At the PYR site, during the storm surge, the direct effects of air temperature (TA) and water table depth (WTD) on CH4 flux decreased, while relative humidity (RH) had an enhanced direct effect (standardized path coefficient: α = 0.53, p < 0.001) on CH4 flux (Figure 7a–c). Additionally, wind speed (WS), RH, and TA showed increased direct effects on ecosystem respiration (Reco), whereas the direct effect of soil temperature (TS) on Reco decreased. PPFD continued to play a significant direct role in regulating gross primary production (GPP) (α = 0.84, p < 0.001), and TA indirectly influenced GPP by affecting VPD. NEE was primarily regulated by GPP and Reco, with all other factors exerting indirect effects on NEE through their influence on GPP and Reco.

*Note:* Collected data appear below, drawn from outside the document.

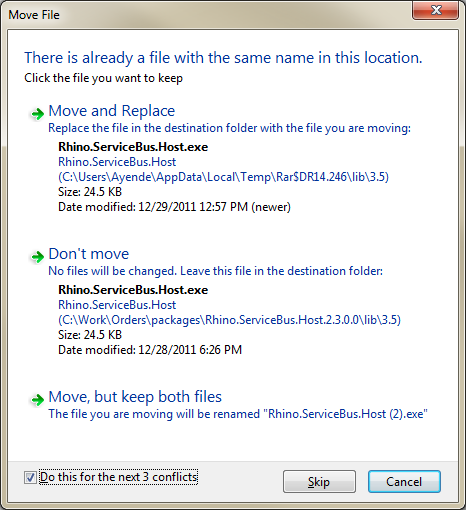Select the Don't move option

89,254
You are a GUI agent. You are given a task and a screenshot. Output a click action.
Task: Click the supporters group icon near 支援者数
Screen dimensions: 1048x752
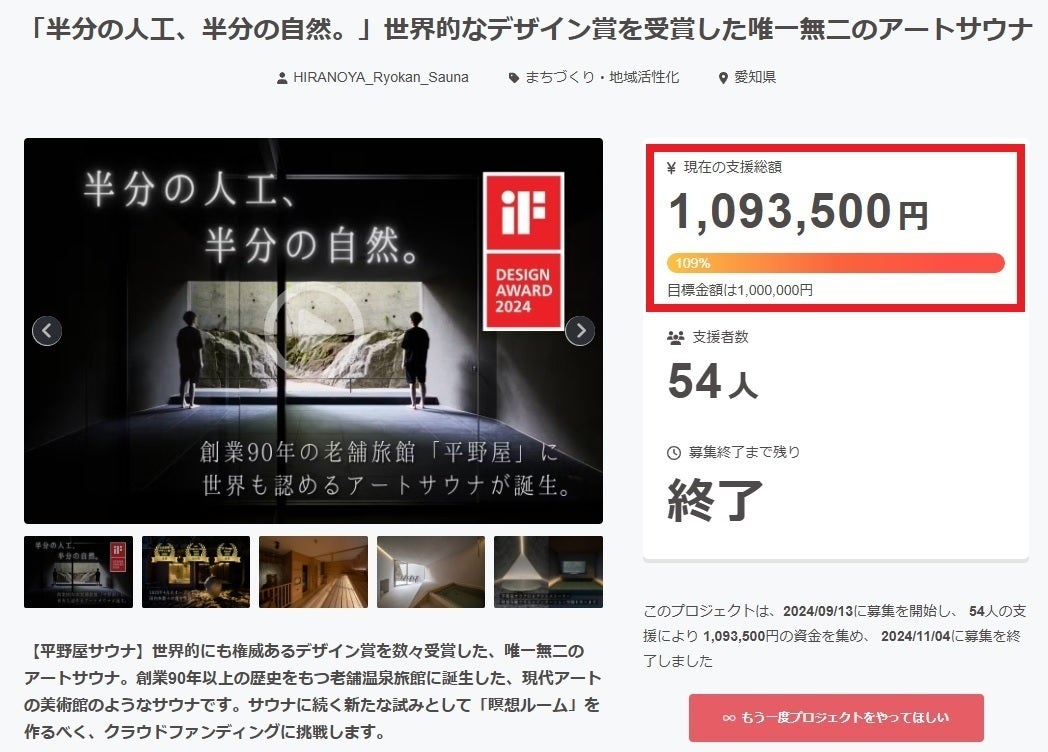coord(675,338)
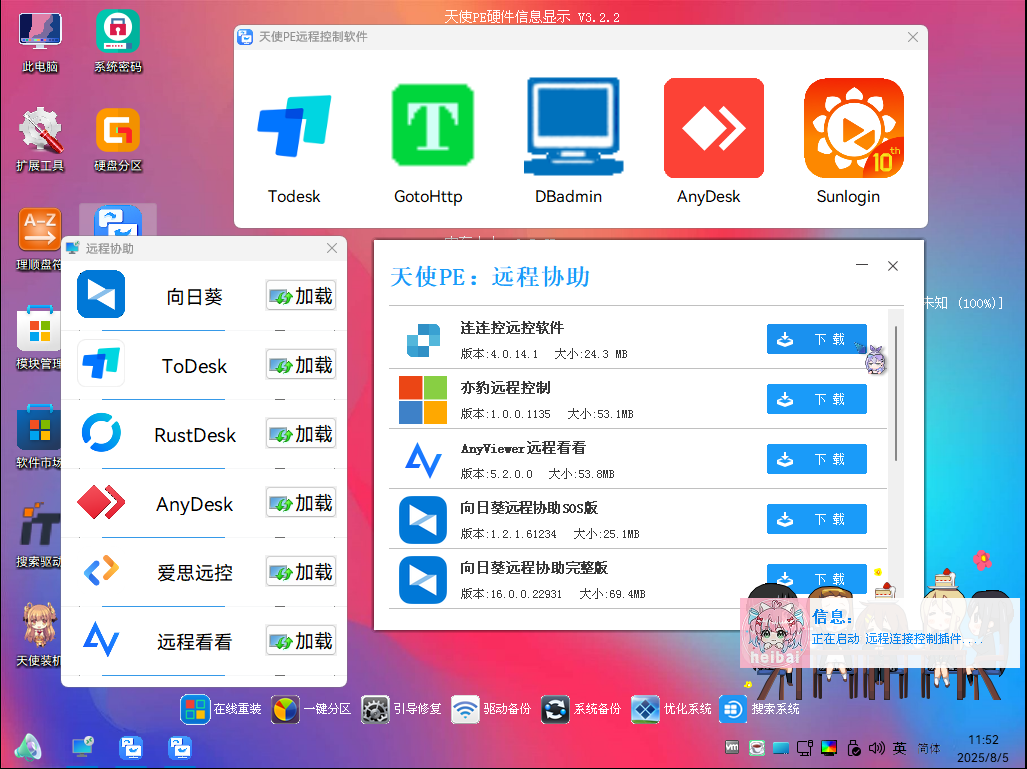Launch the Sunlogin 10th anniversary app
Viewport: 1027px width, 769px height.
coord(852,127)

At the HK site, during the storm surge, the direct effects of TS, RH, and WTD on CH4 flux all decreased (Figure 7d–f). However, the direct effect of TA and WS on CH4 flux increased, with TA having a positive impact on CH4 flux (α = 0.24, p < 0.001) and WS showing a negative effect (α = −0.35, p < 0.001). Compared to the PYR site, GPP at the HK site was directly controlled by PPFD, RH, and VPD, with PPFD playing a dominant positive role (α = 0.9, p < 0.001), while VPD and RH were negatively correlated with GPP. During the storm surge, the regulation of GPP by PPFD became more pronounced, and the direct effects of VPD and RH on GPP decreased. Additionally, TA influenced GPP indirectly through its effect on VPD. Reco was primarily regulated by the direct effects of WTD, TA, TS, and RH. During the storm surge, TA exhibited a weakened direct effect on Reco (α = 0.5, p < 0.001), while the negative effect of WTD on Reco became stronger (α = −0.12, p < 0.001).
4. Discussion
4.1. Impact of Storm Surges on Carbon Fluxes (NEE, GPP, Reco, and CH4)

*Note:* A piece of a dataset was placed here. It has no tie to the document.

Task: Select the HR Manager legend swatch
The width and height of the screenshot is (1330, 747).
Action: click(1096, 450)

The response of carbon balance to storm surges in restored and natural mangrove ecosystems varied significantly between the HK and the PYR site. Our findings suggest that the magnitude of storm surge impact was more pronounced at the HK site given its more immediate exposure to the storm event, while the PYR site exhibited a more moderate response. The storm surge significantly disrupted carbon exchange in the mangrove ecosystems, leading to a reduction in carbon uptake, as indicated by an increase in NEE and a decline in GPP and Reco during the storm (Figure 4). The decline in GPP was likely due to reduced photosynthetic efficiency and defoliation or tree mortality under storm surge disturbances [19]. Meanwhile, Reco suppression suggests reduced microbial and root respiration, possibly due to lower temperatures and water saturation [21,22].

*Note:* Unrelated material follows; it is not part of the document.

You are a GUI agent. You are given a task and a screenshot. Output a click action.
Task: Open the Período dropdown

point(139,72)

After the storm, NEE, GPP, and Reco showed signs of recovery but had not yet returned to the levels before storm surges within 14 days, indicating legacy impacts of storm surges on mangrove carbon cycling. Studies reported that the leaf area index (LAI) of disturbed mangroves can return to pre-disturbance levels within one year, whereas ecosystem respiration and maximum photosynthetic rates may require a longer recovery period to reach their peak, and all lost carbon can be recovered within four years in most mangroves [23]. The spatial and temporal dynamics of mangrove recovery are largely governed by pre-disturbance forest structural characteristics—such as canopy height, vegetation density, and gap fraction—as well as by ecological and environmental factors, including species composition, sapling recruitment capacity, site topography, tidal connectivity, and exposure to sea-level rise [24,25,26]. According to Xiong et al. [27], taller mangrove forests (>20 m in height) required up to 2.5 years for canopy recovery due to factors such as greater structural damage, higher hydraulic failure risk in complex xylem networks, and lower resprouting capacity in mature trees. In contrast, shorter mangroves (<5 m) experienced less damage and exhibited quicker recovery owing to their flexible stems, higher bud bank activity, and faster nutrient cycling in associated soils [24]. Quebbeman et al. [28] also observed an 18% rise in soil CO2 emissions along with a transition of CH4 fluxes from net uptake to net release seven months after the hurricane. This shift was particularly evident in mature stands where extended waterlogging suppressed root respiration and stimulated sulfate-reducing microbial activity, whereas juvenile mangroves exhibited quicker soil redox recovery due to their shallower root systems [25]. The HK site represents a mature, natural mangrove forest with a taller canopy structure and greater exposure to storm surge intensity due to its proximity to the coastline. In contrast, the PYR site is a restored mangrove stand with lower canopy height and more sheltered positioning, resulting in comparatively milder disturbance impacts. These structural and spatial differences likely contributed to the greater reduction in NEE and CH4 fluxes at HK during the storm surge period, as well as the slower recovery in the 14 days that followed.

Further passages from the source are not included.